No matter where you look, major economic hubs in the global economy are struggling to show growth.
According to the German finance ministry, Germany’s economy grew at only 0.3% in the second quarter of this year after growing a similar amount in the first quarter. (Source: Reuters, July 19, 2015.) Germany is the fourth biggest economy in the world.
China, the second biggest economy, saw its gross domestic product (GDP) grow at an annual pace of seven percent in the second quarter, the slowest growth the Chinese economy has experienced since the global financial crisis of 2009. (Source: The Guardian, July 15, 2015.). In recent history, China’s economy had been growing at 10% per year. Its stock market is in a free fall.
Japan, the third biggest economy, has been in and out of recession for years now. According to the Bank of Japan, the country’s GDP is expected to increase by just 1.5% to 1.9% in fiscal year 2015, down from the bank’s April forecast. (Source: Bank of Japan, July 15, 2015.)
And the biggest economy in the world, the U.S., experienced negative GDP growth in the first quarter of this year.
So you have the four largest global economies seeing declining growth here in mid-2015.
Understand this: as the major economies struggle, smaller countries will follow them. From there, we will see a snowball effect. For example, as China’s economy is slowing, major China trading partner Australia is seeing its economy suffer.
Global Economy Slowdown to Impact Earnings
Over the past few years, U.S. companies have increased their exposure to the global economy. The idea was very simple; the dollar was declining and other currencies were going higher. The conversion of foreign currency sales into U.S. dollars made the revenue and earnings of American companies look great.
In fact, in 2014, according to S&P Dow Jones Indices, 47.82% of all sales on the S&P 500 came from outside the U.S. economy. This was the highest on record since 2009! (Source: S&P Dow Jones Indices, last accessed July 20, 2015.)
But as it stands, the dollar is rising in value against other major global currencies, putting pressure on the revenue and earnings of the S&P 500 companies that do sales abroad. Look at the chart below of the U.S. dollar index. You will see that the greenback has been on a tear versus other major global currencies since July of 2014.

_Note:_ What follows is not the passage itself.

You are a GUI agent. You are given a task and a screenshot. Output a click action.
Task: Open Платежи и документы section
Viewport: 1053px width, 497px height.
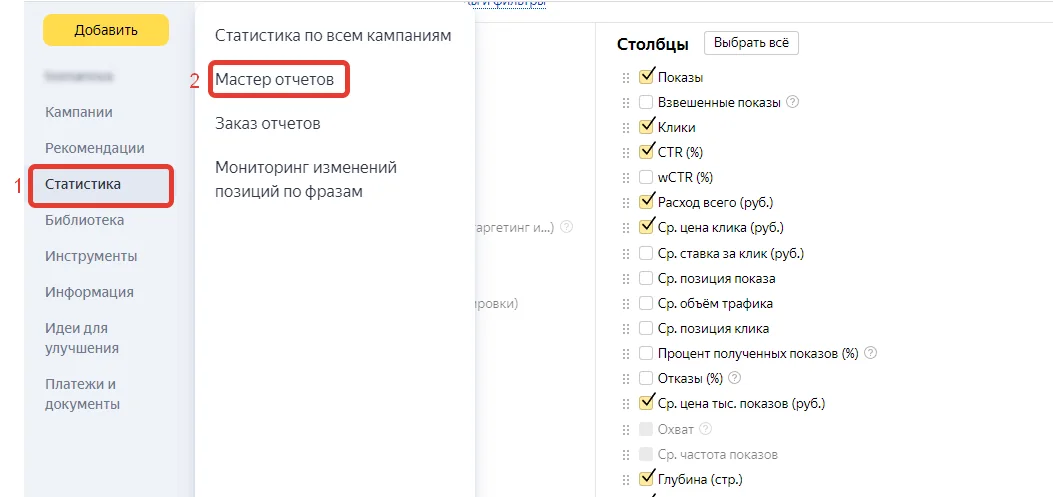83,394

Chart Courtesy of www.StockCharts.com
There are too many problems in the global economy, and when this is the case, investors usually rush to the greenback. Meanwhile, the Federal Reserve is adamant about raising interest rates, pushing the U.S. dollar even higher.

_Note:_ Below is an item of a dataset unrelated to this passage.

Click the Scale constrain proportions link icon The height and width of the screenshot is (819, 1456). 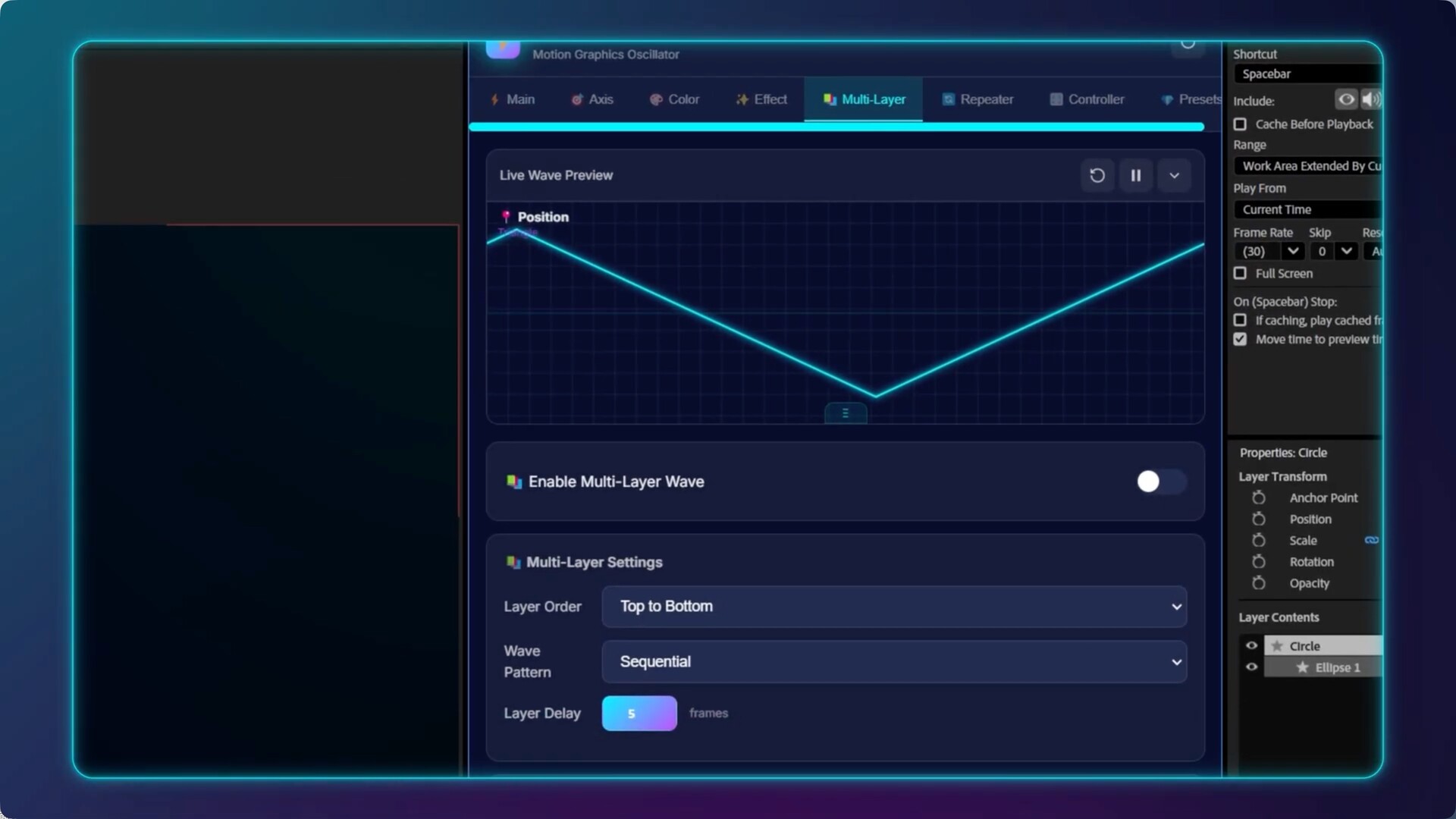point(1371,541)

So, aside from the U.S. economy slowing down itself, you have half of the S&P 500 companies doing business outside the U.S. and facing currency pressure on their revenues. With this, it would be foolish to assume that this year will see the stock market providing the same returns it did in 2013 and 2014, as the most basic factors that drive the stock market higher—corporate earnings—are in jeopardy.